SELECTED EXCERPT:
##############################

Horace Manning is about average height, but his girth is anything but average. He weighs over 300 pounds, and he is constantly red-faced and sweating. Any exertion, no matter how trivial, will exhaust him. He is surprisingly agile for such a large man, however, and his finely tailored suits make him appear large and imposing rather than simply fat. Manning normally is eating something, usually a scone, and will offer visitors a bite to eat before conversation, no matter what the hour.
As to his character, Horace is honest, open, and likes a good laugh. Other than his obsession with the Anti-Scone Society, he is very rational and intelligent, and actually knows a great deal about what is going on in the Syrtis Major underworld. Horace is tireless in his pursuit of the guilty, but he leaves violence to Grimes. Horace will fight if cornered, however, preferring his sword cane to his revolver. His great weakness is food, especially scones. For example, when he, Grimes, and their friend Sir Reginald Smyth-Hampster found John Tarkington, the American arms merchant, murdered in his room, Horace summoned a bellboy while his companions wrestled with the assassin. Horace instructed the bellboy to summon the police, get the hotel doctor, and to bring him some scones with a bit of tea.
Note: The actual nature of the Anti-Scone Society is up to the Gamemaster. In the Transactions Campaign we run here in Delaware, the players never really know if the Society exists. Is it real, or is it is just a figment of Manning's overheated imagination? Whatever the answer, whether the Anti-Scone Society really exists is immaterial as far as Manning is concerned. Manning is convinced that the Society is real, and he will not rest when he thinks that it is behind a crime (which is just about all the time).
(Thief, Personal Servant)

##############################

PROVIDED MATERIAL:
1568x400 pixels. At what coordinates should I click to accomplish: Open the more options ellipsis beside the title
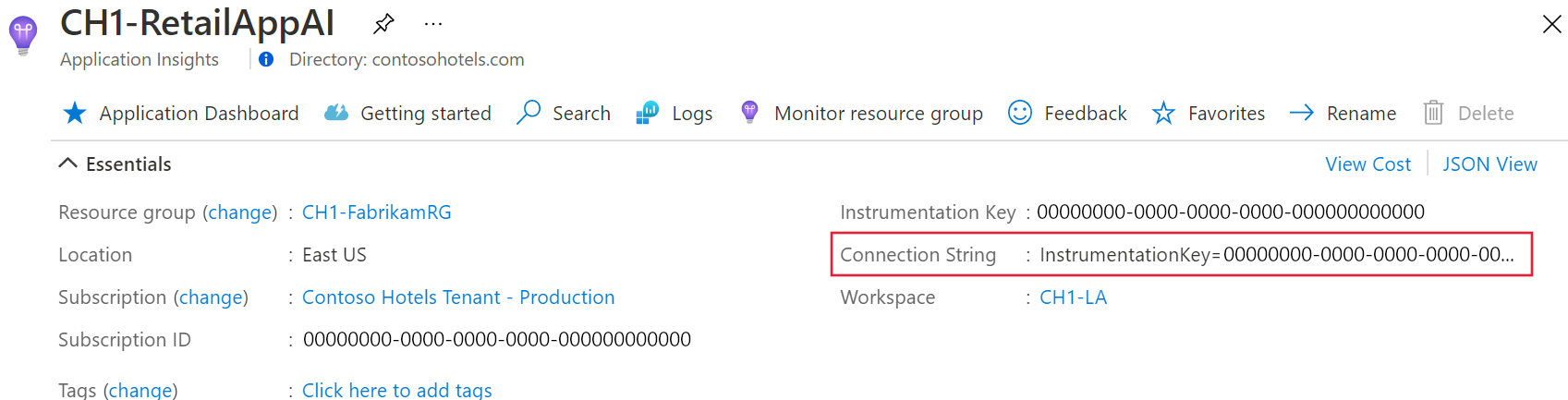pyautogui.click(x=432, y=24)
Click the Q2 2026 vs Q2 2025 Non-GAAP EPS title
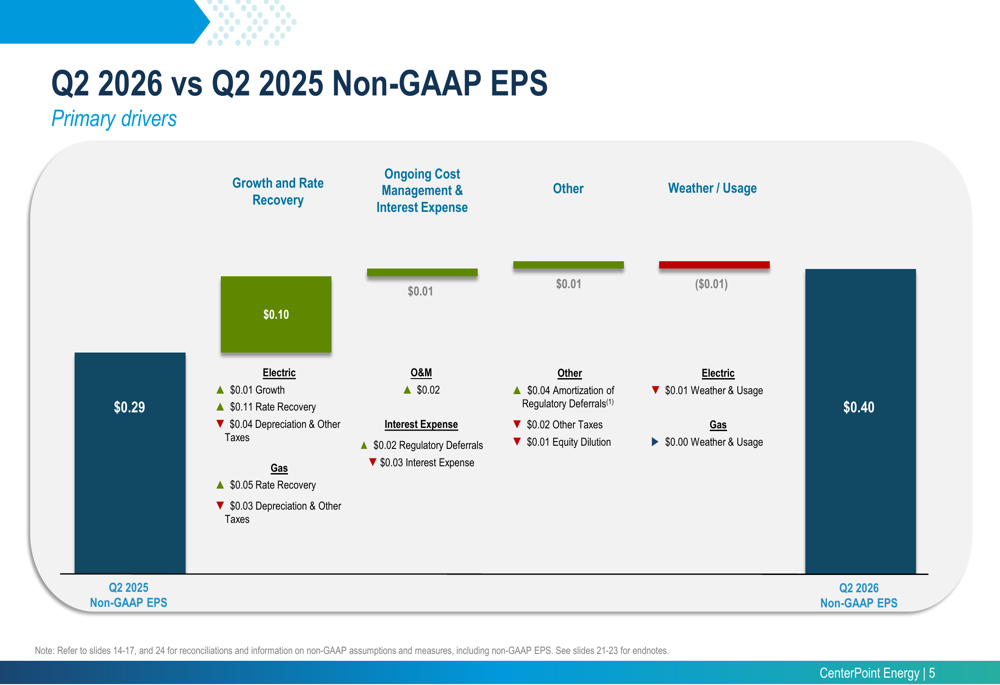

##############################

THE TASK:
Could you carry the Horace Manning character description on past its final line? The listing is separate material, unrelated to the Horace Manning character description.

RESPONSE:
Strength: 6 Intellect: 2
Agility: 5 Charisma: 4
Endurance: 3 Social Level: 1
Skills:Fisticuffs 5, Close Combat 2 (Bashing Weapon), Stealth 5, Crime 4 (Forgery), Marksmanship 4 (Rifle), Wilderness Travel 2 (Mountaineering), Swimming 2,
Observation 2, Eloquence 1, Theatrics 2, Bargaining 1, Linguistics 2 (Kohline, German), Riding 1 (Gashant), Medicine 1
An orphan raised to commit crime, Bob Grimes is an unlikely personal servant to say the least. However, there was a spark of goodness in Bob, and Horace Manning spotted it and brought it out. That Bob could go places and do things Horace could not was an unexpected side benefit of Bob's criminal career. Bob tries hard to be a model manservant, and he is very loyal. He has even learned to make a passable scone. However, his rough past, scars, and brawny arms, not to mention his Cockney accent, make him stand out. He is not afraid of violence or illegal activity, especially if Horace orders it. His one failing is a weakness for jewels: he just can't resist picking them up if they are about, even if he might get caught taking them.
Bob Grimes is short but very stocky. He is enormously strong (he has been known to lift Horace over his head more than once), and is tough as nails to boot. At home, he is normally dressed in a butler's outfit, but he always looks ill at ease, his muscles bulging out of the sleeves. On the street, Bob wears whatever is appropriate for his intended activities, most often adopting the loose black clothing of a professional second-story man. Whether he is at home or away, he is always heavily armed, normally with several revolvers, a number of knives (throwing and fighting), and a well-worn pair of brass knuckles.